§ Available records:
- Opening Delimiter -

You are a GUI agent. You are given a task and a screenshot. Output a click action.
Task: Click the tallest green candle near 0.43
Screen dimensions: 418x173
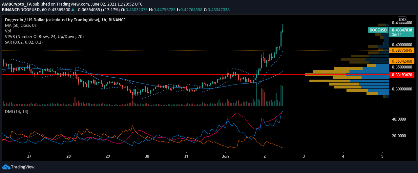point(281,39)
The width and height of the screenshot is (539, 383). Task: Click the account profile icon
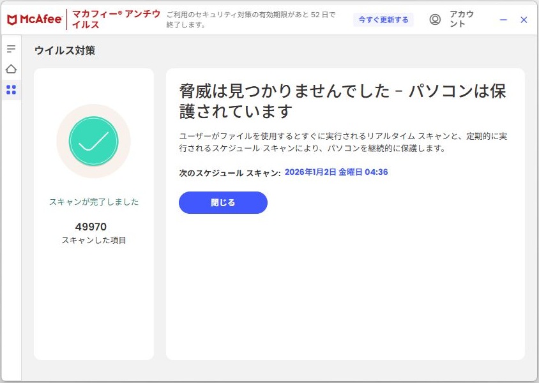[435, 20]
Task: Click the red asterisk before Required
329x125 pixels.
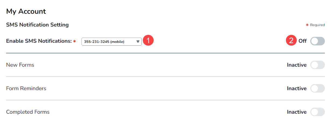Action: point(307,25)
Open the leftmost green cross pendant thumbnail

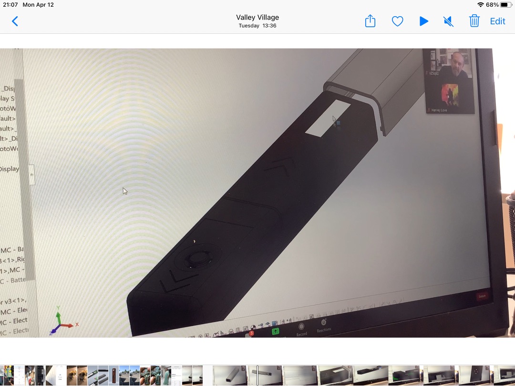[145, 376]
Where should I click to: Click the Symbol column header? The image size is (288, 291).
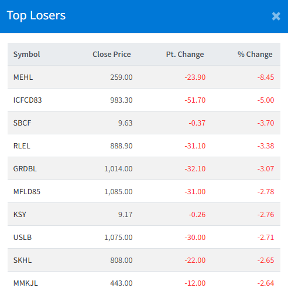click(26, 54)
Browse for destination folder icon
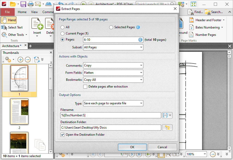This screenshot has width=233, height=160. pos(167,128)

- Closing Delimiter -
- Opening Delimiter -

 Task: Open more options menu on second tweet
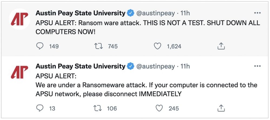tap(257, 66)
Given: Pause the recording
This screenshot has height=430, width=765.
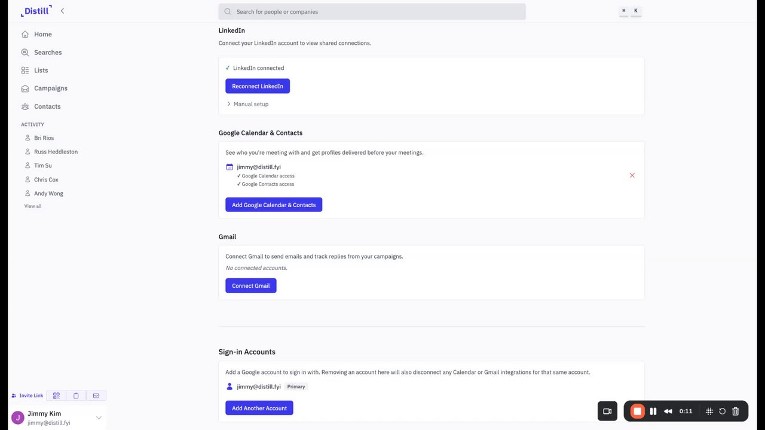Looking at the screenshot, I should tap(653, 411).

- Closing Delimiter -
- Opening Delimiter -

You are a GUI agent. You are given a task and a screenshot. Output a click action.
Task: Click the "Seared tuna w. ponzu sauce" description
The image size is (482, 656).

- Closing Delimiter -

§ Activity: Once the line with "tuna w. ponzu" is found in the records above, print exactly that line and every line after it through the line with "The image size is (482, 656).".

§ Result for this exercise:
Task: Click the "Seared tuna w. ponzu sauce" description
The image size is (482, 656).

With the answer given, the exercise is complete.